Sent from my SM-G955F using Tapatalk


----------



## PacFireApparel (Mar 16, 2018)

I hear this argument a lot. But no one seems to state reasons why. Do you have examples of why these machines are not as good? Thanks.


----------



## austitch (Nov 8, 2017)

Stitch quality, years if available parts are 5 years if that and hard to get reliability with electronics and will generally break down more you can't run them at 800+ they will be stuffed in 3 years if you do

Sent from my SM-G955F using Tapatalk


----------



## djque (Feb 5, 2013)

austitch said:


> Stitch quality, years if available parts are 5 years if that and hard to get reliability with electronics and will generally break down more you can't run them at 800+ they will be stuffed in 3 years if you do
> 
> Sent from my SM-G955F using Tapatalk


are you speaking from experience or from he say she say.


----------



## djque (Feb 5, 2013)

This was done with the ricoma tc1501-7s.

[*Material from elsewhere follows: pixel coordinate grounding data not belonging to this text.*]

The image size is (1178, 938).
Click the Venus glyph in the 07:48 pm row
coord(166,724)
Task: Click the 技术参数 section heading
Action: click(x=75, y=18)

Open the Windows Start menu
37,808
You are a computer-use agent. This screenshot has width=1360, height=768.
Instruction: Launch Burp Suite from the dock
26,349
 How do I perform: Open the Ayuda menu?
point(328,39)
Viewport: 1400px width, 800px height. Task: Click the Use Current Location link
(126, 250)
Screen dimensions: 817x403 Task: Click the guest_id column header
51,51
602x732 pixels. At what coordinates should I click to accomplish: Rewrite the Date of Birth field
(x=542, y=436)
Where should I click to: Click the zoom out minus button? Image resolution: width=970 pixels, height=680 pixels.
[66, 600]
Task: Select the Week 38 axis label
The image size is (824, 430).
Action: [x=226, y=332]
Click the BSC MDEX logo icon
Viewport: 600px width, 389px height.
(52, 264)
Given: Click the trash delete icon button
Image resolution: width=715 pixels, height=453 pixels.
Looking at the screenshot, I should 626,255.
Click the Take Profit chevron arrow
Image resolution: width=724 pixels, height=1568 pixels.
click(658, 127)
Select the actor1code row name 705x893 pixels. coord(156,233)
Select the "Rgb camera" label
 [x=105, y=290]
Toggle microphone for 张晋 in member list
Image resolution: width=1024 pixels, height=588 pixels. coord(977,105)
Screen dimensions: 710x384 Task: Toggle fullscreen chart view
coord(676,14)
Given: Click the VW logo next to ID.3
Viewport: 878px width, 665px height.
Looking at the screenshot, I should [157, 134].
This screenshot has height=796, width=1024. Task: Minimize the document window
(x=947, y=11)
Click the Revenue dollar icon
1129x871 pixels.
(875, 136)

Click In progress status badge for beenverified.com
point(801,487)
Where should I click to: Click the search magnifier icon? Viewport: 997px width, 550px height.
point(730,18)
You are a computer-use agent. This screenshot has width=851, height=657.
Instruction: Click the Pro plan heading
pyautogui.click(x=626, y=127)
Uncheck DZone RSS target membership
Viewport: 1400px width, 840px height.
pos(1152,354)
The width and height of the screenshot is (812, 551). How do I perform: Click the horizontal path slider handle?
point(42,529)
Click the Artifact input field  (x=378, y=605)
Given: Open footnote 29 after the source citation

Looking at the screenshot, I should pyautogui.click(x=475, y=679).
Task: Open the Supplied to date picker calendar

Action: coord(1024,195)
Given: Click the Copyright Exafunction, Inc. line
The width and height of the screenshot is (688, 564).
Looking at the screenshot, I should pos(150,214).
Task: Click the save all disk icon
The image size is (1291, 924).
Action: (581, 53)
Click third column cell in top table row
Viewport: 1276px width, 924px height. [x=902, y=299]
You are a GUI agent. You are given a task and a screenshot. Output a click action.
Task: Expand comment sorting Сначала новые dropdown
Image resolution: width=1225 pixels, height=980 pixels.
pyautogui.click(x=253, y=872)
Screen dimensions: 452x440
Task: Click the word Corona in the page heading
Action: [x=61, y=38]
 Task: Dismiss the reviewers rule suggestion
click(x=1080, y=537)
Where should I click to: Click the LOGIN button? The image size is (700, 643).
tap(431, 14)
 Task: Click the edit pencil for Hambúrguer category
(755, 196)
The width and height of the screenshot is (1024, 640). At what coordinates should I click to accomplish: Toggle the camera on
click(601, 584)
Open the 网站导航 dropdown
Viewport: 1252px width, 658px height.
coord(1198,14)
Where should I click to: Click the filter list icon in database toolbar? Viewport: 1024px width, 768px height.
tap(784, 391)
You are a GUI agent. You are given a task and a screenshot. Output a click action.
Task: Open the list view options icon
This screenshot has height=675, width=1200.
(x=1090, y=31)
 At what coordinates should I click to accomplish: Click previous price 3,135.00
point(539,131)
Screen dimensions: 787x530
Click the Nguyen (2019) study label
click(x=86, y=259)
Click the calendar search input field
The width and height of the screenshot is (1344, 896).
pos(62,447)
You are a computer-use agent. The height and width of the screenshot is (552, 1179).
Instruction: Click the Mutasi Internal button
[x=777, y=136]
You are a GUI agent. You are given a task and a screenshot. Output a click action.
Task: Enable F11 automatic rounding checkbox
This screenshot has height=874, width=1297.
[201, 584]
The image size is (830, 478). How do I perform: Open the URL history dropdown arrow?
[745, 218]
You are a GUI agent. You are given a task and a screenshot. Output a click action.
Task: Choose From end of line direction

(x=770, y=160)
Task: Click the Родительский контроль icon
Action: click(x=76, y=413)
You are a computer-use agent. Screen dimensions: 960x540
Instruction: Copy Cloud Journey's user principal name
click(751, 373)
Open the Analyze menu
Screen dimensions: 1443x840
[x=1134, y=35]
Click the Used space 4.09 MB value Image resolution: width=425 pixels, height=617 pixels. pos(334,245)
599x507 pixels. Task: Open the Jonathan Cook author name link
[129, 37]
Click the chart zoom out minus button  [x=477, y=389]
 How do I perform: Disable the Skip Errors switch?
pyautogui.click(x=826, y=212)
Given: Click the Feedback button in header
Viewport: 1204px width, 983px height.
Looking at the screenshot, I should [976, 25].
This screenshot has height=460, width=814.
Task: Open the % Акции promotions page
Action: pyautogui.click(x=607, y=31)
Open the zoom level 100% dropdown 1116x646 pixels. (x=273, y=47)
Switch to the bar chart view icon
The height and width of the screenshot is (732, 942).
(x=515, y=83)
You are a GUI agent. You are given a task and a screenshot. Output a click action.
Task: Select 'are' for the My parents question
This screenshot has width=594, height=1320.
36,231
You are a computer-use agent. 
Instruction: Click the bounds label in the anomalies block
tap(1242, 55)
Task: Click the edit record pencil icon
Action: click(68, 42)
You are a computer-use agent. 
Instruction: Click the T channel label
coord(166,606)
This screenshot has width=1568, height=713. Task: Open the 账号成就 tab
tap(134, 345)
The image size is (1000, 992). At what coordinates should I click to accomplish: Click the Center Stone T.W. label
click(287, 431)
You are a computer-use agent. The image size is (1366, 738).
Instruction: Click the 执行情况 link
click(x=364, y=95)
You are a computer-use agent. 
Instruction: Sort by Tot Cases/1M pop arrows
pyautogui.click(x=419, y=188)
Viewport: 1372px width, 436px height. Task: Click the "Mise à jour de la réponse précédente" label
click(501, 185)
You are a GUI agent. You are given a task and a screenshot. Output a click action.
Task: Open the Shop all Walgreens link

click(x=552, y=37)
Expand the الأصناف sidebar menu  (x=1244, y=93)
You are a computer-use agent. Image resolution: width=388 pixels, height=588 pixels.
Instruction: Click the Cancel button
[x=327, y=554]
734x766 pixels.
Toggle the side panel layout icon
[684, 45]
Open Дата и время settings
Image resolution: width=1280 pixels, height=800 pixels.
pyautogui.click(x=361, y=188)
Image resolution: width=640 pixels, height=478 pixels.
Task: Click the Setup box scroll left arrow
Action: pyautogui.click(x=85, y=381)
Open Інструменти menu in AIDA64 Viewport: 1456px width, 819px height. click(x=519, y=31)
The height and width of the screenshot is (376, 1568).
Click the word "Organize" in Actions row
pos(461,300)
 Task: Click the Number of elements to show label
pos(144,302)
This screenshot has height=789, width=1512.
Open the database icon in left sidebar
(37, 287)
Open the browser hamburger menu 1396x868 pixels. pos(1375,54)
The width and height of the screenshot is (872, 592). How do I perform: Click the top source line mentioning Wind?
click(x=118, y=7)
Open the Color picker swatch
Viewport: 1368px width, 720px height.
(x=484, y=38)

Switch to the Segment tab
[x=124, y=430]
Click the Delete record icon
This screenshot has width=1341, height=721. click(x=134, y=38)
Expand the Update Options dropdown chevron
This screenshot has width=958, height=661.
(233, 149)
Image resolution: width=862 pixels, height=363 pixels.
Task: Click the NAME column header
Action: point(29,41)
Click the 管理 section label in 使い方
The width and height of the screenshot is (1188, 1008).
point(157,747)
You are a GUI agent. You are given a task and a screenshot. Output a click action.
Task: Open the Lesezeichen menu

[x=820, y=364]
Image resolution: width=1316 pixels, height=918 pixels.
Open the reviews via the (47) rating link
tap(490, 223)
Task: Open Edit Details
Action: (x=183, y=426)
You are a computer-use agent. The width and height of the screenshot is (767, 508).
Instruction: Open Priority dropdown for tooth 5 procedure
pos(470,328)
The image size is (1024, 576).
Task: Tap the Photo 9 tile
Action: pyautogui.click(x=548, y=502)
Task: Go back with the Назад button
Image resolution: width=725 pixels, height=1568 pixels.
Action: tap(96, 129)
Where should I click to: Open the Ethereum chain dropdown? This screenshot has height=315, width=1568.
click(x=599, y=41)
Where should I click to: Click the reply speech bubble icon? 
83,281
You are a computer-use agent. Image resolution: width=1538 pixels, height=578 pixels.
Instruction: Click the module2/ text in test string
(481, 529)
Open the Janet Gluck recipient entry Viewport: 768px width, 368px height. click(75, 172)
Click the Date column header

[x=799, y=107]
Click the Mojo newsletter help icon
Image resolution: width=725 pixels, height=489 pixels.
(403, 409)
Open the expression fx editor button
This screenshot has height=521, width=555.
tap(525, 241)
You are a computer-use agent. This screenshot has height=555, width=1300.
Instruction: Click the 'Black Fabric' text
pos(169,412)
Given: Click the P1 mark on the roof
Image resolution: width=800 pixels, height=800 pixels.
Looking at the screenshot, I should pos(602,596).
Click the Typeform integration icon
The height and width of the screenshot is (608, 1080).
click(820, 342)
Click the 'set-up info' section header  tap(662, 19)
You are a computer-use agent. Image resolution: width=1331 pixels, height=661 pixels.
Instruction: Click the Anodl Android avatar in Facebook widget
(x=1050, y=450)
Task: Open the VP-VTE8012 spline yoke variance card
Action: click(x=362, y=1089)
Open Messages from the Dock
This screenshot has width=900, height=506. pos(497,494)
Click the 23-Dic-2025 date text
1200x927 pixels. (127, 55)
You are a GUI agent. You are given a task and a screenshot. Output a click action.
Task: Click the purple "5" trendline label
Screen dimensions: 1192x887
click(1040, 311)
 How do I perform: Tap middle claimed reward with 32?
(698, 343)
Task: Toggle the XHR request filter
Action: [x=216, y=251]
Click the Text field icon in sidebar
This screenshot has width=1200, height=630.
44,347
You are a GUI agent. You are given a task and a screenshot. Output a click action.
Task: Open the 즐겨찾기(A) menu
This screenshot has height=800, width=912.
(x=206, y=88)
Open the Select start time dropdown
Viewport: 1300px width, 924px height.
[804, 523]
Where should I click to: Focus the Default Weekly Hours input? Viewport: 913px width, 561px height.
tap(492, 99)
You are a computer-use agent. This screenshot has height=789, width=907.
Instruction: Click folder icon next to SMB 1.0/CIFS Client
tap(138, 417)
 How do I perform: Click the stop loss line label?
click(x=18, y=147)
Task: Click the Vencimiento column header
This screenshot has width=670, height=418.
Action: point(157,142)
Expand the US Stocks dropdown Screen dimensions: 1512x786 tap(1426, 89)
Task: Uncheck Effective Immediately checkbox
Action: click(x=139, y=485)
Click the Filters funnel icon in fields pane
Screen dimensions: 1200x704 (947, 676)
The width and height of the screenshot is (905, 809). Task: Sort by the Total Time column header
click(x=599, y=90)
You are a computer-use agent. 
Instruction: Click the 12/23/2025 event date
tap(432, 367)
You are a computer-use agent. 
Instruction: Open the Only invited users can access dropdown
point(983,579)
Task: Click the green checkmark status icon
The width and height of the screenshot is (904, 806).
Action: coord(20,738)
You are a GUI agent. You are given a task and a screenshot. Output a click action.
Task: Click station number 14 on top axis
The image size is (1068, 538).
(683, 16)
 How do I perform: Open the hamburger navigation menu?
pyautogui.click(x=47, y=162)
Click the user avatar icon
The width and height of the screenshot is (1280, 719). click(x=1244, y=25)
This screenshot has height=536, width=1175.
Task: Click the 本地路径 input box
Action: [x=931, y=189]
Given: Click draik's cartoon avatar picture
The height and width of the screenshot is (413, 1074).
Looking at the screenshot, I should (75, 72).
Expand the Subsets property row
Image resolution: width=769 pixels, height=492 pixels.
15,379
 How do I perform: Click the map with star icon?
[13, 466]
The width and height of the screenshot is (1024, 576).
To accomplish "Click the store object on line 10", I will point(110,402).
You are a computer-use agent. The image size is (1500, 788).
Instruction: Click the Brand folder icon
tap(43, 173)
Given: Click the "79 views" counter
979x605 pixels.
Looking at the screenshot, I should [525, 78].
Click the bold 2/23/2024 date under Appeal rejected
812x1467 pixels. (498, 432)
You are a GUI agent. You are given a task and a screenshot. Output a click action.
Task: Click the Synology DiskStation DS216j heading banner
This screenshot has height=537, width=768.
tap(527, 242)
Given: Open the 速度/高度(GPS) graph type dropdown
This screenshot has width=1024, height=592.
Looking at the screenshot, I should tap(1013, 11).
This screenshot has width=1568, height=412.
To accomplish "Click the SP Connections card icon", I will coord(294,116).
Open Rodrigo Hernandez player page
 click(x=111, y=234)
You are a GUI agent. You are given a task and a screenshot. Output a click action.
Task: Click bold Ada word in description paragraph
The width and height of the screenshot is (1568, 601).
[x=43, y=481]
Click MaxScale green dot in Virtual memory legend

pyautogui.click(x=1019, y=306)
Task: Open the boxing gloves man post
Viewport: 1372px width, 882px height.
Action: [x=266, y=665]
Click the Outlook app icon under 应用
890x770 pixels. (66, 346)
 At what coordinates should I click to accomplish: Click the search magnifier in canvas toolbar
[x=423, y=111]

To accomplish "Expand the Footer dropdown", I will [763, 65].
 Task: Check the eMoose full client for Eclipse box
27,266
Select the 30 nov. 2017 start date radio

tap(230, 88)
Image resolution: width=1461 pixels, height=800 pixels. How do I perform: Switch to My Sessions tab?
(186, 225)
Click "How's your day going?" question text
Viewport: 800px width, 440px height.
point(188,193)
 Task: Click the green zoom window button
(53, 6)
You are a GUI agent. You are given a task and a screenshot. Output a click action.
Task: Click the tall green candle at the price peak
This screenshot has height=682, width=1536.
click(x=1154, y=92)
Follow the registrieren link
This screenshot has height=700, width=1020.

Most that get the machines don't know **** about embroidery. They get thread breaks, shedding of the thread, tension issues etc. They don't know the machine. And then they wanna start with the hardest item to do which is hats. They don't know how ti hoop right, they don't know how to set bobbin tension or thread by the tension number of thread like say isacore thread tension is between 119 & 125 on mines and bobbin is 22 or 25 for hats. Or Madeira is 150. I have went to the iss show and nbm show and saw ricoma run at 750 /800 I have seen barudan run at 800 I have seen tajim,zsk all run at 850. I also saw them all break needles, break thread, get axis error.etc. I'm new to embroidery like this year I finally got the machine after doing years of research. I settled on the ricoma cause they had the no interest for 60 months and no down if you qualified which I did. My machine is almost paid off. I haven't been talking big orders yet cause I'm still learning digitizing and the machine. I didn't take the training or class, I just YouTube it lol. I will tell you this do more research in the accessories department to as I'm already over $10k in that alone with wilcom e4 designing upgrade and the sequin advance $1200 element. I have added these also
Mighty hoops
8n1 fast frames
Hooptech stations
Slimline 2
Gen 2
Hooptech cap back and side
Hooptech gauge for these
Thread
Bobbin
Sequin attachment
Sequin rolls
And still adding. 
I totally over looked these. There not need but make your life alot easier. You also can outsource your digitizing and buy pre digitized files but I like to do my own. Back to the machines yes barudan can run hats at 800 to 1000spm and are work horse but as a beginner and seeing your looking at the em1010 that is kinda what your budget it. If you can go to the iss show or nbm show to see these machines in action that would help you out.


----------



## djque (Feb 5, 2013)

It's also in the digitizing.


----------



## djque (Feb 5, 2013)

Fill stitch pattern


----------



## djque (Feb 5, 2013)

Fortnite hats


----------



## djque (Feb 5, 2013)

Ugly sweater


----------



## djque (Feb 5, 2013)

All the where done with the ricoma. I could go on posting but I'm sure you get it. Also they have a facebook page called ricoma connect and embroidery & custom apparel mastery


----------



## binki (Jul 16, 2006)

If you want to buy it, go ahead. I wouldn't because it is not a top brand and from looking at them at the shows they look cheap. It is too much money for something like that to end up being a mistake.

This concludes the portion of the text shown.